I facilitate planning retreats every week and I’m always fascinated by the concept of the CASH CONVERSION CYCLE and how it engages every person in the room. Typically, the concept of cash is left to the business owner and the Controller and/or CFO. Cash is like oxygen for the business. Without it, the business simply dies. So the question is “how can we generate as much cash as possible to fuel growth and reduce the need for outside financing?” There are four parts of the CASH CONVERSION CYCLE and all four need to be analyzed and shortened as much as possible:
1) Sales Cycle
Shortening the sales cycle has an impact on cash! What are the ways the sales team can get to the market faster and less time between steps? How long does it take to bring a new product to the market? What is the R&D process like? How can we speed it up? The sales team is never asked to think about sales in the context of cash conversion. And you’ll be surprised what they come up with when asked. For them it’s really commission conversion cycle and they will become great advocates for the initiatives.

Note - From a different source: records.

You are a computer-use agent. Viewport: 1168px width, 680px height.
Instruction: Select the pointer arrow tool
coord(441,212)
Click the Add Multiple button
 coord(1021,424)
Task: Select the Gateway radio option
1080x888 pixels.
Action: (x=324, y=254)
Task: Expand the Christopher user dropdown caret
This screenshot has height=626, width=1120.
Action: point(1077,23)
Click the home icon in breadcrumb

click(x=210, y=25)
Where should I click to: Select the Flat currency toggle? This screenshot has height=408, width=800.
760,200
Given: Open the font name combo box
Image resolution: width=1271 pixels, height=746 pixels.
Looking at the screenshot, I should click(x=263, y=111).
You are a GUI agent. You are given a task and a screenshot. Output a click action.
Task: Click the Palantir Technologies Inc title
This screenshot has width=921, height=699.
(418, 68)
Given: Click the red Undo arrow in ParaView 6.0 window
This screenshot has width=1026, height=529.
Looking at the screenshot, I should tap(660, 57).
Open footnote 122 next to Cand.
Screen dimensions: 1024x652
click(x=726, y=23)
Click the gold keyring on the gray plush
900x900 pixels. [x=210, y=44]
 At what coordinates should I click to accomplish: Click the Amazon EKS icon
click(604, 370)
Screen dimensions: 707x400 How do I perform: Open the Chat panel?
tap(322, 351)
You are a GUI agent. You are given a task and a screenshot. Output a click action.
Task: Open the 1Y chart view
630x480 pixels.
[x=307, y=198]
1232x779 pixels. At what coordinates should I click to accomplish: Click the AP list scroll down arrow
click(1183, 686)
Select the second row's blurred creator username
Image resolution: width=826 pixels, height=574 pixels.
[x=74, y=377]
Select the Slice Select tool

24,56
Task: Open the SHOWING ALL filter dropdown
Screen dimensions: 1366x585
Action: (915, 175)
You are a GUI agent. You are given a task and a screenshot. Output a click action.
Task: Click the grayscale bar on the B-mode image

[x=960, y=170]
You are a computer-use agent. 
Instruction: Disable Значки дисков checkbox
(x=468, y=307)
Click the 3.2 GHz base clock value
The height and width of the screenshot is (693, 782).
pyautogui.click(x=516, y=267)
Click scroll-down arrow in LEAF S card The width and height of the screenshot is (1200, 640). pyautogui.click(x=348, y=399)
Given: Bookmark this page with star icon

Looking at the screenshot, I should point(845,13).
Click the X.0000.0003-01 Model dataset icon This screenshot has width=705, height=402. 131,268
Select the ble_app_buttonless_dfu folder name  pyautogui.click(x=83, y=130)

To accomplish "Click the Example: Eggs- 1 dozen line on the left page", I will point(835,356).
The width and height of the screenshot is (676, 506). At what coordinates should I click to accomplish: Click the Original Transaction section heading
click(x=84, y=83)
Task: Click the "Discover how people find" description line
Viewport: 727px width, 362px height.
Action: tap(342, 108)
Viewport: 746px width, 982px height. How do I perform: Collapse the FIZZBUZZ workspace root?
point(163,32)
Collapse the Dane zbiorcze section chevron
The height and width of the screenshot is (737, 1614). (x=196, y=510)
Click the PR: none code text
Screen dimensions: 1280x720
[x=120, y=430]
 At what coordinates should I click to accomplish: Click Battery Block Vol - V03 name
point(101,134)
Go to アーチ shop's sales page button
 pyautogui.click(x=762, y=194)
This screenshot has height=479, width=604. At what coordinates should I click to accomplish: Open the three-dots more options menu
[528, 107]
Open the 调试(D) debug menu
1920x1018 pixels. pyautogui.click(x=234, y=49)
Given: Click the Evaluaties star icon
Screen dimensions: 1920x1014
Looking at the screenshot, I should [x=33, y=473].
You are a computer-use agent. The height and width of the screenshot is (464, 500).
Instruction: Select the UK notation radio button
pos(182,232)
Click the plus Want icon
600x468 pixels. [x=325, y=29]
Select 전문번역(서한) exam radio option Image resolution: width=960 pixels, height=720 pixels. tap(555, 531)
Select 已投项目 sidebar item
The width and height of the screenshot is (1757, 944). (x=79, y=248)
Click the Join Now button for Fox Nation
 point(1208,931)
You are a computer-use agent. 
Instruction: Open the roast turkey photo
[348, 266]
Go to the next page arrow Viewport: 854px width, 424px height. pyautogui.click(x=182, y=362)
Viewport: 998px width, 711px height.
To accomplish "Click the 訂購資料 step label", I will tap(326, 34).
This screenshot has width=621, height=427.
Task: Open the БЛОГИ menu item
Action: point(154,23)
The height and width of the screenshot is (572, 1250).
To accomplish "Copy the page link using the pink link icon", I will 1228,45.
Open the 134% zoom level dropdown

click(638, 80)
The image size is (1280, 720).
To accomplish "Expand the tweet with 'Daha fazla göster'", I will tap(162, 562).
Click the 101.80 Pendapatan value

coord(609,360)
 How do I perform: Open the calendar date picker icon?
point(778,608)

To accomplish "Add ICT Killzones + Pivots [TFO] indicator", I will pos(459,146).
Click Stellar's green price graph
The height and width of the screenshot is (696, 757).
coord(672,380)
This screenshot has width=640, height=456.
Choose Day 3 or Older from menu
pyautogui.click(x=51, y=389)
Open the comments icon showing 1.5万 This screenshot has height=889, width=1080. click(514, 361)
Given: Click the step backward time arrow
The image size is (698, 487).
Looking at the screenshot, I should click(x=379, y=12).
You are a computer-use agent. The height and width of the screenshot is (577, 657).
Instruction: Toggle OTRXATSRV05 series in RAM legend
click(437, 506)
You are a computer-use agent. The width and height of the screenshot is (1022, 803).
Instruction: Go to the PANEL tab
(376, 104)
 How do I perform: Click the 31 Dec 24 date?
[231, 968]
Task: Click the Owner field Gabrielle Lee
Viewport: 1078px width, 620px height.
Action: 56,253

2) Make / Production Cycle
Shortening the make / production cycle has an impact on cash! What are the ways to speed up inventory turns and reduce inventory? How can the sales team get better orders so things get made right the first time? How can operations be organized to increase flow and capacity? How can LEAN techniques be used to eliminate waste of material and time?
3) Delivery Cycle
Shortening the delivery cycle has an impact on cash! We see so many easy to correct mistakes happen at this stage. And until delivery happens billing usually cannot be completed. How long does it take to complete the delivery of the product or service? Was the customer ready? Did they get exactly what they expected? Did the finished product have to be shipped back for re-work due to miscommunication or improper order taking? Did the product work like it was supposed to? Did Quality Control do their job right?
4) Billing Cycle
Shortening the billing cycle has an impact on cash! Most companies think they are stuck in a billing format due to their industry norms. The reality is most clients are willing to pay faster or are willing to change when billing happens. The trick is you have to ask! For example, instead of billing everything at once after the service is completed, consider X% up front and progress billing. If you typically bill monthly, start billing bi-weekly. If you bill bi-weekly, start billing weekly. If you are a service based business and usually bill for work after it was performed, start billing for work before it is performed.
Look for 100 hundred ways to shorten cycle times and never stop looking. Make it a point, each quarter, to find an area the company will focus on and improve. I guarantee when you look at your business through the lens of cash you’ll realize when you make cash improvements you are also making significant process improvements.